Stored items
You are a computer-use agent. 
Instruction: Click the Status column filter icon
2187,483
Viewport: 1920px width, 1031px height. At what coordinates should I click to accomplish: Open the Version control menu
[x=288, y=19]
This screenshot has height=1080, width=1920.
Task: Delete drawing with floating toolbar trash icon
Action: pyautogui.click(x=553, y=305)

AIM OF THE EXERCISE: Your reply should consist only of the lines from the one containing "Instruction: Click the" through the last line of the records, each reproduced exactly.

ANSWER BOX:
Instruction: Click the Status column filter icon
2187,483
Viewport: 1920px width, 1031px height. At what coordinates should I click to accomplish: Open the Version control menu
[x=288, y=19]
This screenshot has height=1080, width=1920.
Task: Delete drawing with floating toolbar trash icon
Action: pyautogui.click(x=553, y=305)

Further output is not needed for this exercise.